Que reste-t-il de l’Opep ?

Les convulsions énergétiques du marché énergétique international ont traversé plusieurs époques. Il est incontestable que l’âge d’or de l’Opep a correspondu avec la première remise en cause de l’ordre des sept soeurs qui fixaient les prix du pétrole, répartissaient les marchés, évitaient d’être en compétition les unes avec les autres depuis l’accord d’Achnacchary et de la Red Line dans les années trente. Le baril, à la veille de la réunion des pays de l’Opep en novembre 1973, coûtait moins de 2 dollars. Le réajustement du prix - considéré dans la doxa occidentale comme un choc - permettant de rattraper l’inflation généré par le flottement du dollar depuis le 15 aout 1971, le prix bondit jusqu’à 11$. L’Algérien Belaïd Abdesselam et le Saoudien Zaki Yamani, les deux ministres les plus influents de l’Opep, furent reçus dans les capitales occidentales pour rassurer.

En novembre 1974, Kissinger, en créant l’AIE (l’Agence Internationale de l’énergie), comme un outil visant à détruire l’influence de l’Opep, a répondu aux voeux de son concepteur qui avait prédit ou plutôt décidé : « Dans dix ans, il n’y aura plus d’Opep. » C’est un fait que depuis le début des années 1980, juste après que les pays occidentaux soient « choqués » pour la deuxième fois par un réajustement du prix du pétrole dans le sillage de la révolution iranienne, l’Opep n’a plus rien repris de la main. Deux événements majeurs l’expliquent : l’émergence du hors Opep, notamment avec les gisements de la mer du Nord, boosté par un prix du pétrole qui a rendu compétitifs ces gisements. La compétition pour des parts de marché lancée par l’Arabie Saoudite contre le Royaume-Uni de Margaret Thatcher. Résultat des courses : les prix baissent jusqu’à moins de 10 dollars ruinant des petits pays comme l’Algérie et annonçant l’endettement, prélude des événements de 1988. L’Opep perdit son marker crude  : « L’Arabian Light » au profit d’un pétrole, le Brent qui sert actuellement de référence pour la zone Europe.

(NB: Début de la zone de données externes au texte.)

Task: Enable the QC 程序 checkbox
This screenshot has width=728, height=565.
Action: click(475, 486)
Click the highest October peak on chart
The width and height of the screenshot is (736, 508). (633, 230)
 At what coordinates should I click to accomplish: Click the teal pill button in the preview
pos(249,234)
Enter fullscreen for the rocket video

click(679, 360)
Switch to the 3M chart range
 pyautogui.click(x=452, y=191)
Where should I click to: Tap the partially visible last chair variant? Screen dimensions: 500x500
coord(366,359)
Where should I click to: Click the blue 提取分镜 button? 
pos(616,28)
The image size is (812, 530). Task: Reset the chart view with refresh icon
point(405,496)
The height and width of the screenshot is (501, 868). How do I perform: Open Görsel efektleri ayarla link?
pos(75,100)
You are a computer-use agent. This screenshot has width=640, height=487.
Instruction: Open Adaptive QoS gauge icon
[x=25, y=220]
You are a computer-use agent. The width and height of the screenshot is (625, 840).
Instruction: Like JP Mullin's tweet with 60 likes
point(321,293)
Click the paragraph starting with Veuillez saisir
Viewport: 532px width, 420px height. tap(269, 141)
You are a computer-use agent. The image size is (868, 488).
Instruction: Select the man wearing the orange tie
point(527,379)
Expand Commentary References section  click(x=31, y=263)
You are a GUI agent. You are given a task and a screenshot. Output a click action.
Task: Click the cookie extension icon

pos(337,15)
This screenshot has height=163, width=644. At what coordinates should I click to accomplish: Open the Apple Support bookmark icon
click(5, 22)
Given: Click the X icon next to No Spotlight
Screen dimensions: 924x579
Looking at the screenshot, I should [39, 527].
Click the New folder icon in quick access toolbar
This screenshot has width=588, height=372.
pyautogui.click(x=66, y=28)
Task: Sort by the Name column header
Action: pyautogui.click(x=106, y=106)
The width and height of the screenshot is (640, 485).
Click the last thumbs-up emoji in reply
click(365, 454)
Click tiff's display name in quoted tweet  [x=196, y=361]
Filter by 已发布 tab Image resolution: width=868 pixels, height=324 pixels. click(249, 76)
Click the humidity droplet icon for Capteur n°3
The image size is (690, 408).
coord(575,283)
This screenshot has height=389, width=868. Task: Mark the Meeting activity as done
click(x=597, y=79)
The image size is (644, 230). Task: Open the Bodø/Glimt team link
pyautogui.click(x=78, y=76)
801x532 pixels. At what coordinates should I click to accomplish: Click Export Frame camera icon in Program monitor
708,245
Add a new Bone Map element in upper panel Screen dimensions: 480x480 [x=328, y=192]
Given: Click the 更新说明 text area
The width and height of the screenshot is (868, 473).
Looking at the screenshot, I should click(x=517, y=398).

Depuis, l’Opep qui ne décide plus de rien, suit les instructions prévisionnelles de l’AIE et répartit la demande en jouant au cartel avec toujours les pays du Golfe chargés d’appliquer la politique américaine. Avec les nouvelles technologies d’extraction, le Moyen-Orient est en train de perdre la main dans le secteur de la production de pétrole et de gaz. Une contribution entousiaste décrit un destin de rêve à l’Amérique. Nous lisons : «  L’Amérique du Nord va redevenir le centre du monde pour les hydrocarbures. Depuis un demi-siècle, le Moyen-Orient est le centre de gravité mondial de la fourniture d’énergie. D’ici les années 2020, la capitale de l’énergie sera sans doute revenue dans l’hémisphère Ouest, Les raisons de ce déplacement sont en partie technologiques et en partie politiques. Les géologues savent depuis longtemps que les États-Unis regorgent d’hydrocarbures prisonniers de gisements offshores difficiles d’accès, de schiste, de sable bitumineux et de formations de brut lourd. Les États-Unis comptent plus de 2000 milliards de barils de pétrole non conventionnel, le Canada 2 400 milliards et l’Amérique du Sud plus de 2 000 milliards, à comparer avec les ressources de pétrole conventionnel du Moyen-Orient et d’Afrique du Nord qui se montent à 1 200 milliards de barils ». (5)

«  La production du gaz de schiste aux États-Unis est passée de quasiment rien à 15-20% de la production de gaz naturel américain en moins de dix ans. D’ici 2040, elle pourrait en représenter plus de la moitié. On est bien loin du pic de production pétrolier ! Le fameux peak oil. Le Moyen-Orient et l’Afrique du Nord, balayés par de récentes révolutions, seront bientôt confrontés à une vérité dérangeante sur leur propre héritage en énergies fossiles (...) Le Printemps arabe tend à compliquer davantage la situation : le boom des Amériques devrait faire réfléchir les autocrates qui restent au Moyen-Orient : il signifie qu’ils ne pourront pas toujours compter sur une perpétuelle augmentation des cours du pétrole pour calmer les populations. Ce nouvel ordre géopolitique dicté par les hydrocarbures est déjà en train de se mettre en place. » (4) On connaissait déjà les risques environnementaux de l’exploitation du gaz de schiste, il y aurait désormais le risque d’une nouvelle bulle spéculative, rapporte le New York Times (...) Les sociétés d’exploitation du gaz naturel ont beaucoup investi dans les puits actuellement creusés aux Etats-Unis, persuadées qu’ils généreraient de gros profits et qu’il s’agissait là d’une nouvelle ressource énergétique pour le pays. Mais après lecture des documents internes, il apparaît que le gaz de schiste n’est pas aussi facile et peu coûteux à exploiter que prévu. (...) A tel point que ces révélations rappellent« la façon dont les doutes ont été exprimés lors de précédentes bulles financières ». « Chez les indépendants, il se dit que le gaz du schiste est une escroquerie », déclare pour sa part un analyste d’ IHS Drilling Data, un groupe de recherche dans l’énergie . » (5)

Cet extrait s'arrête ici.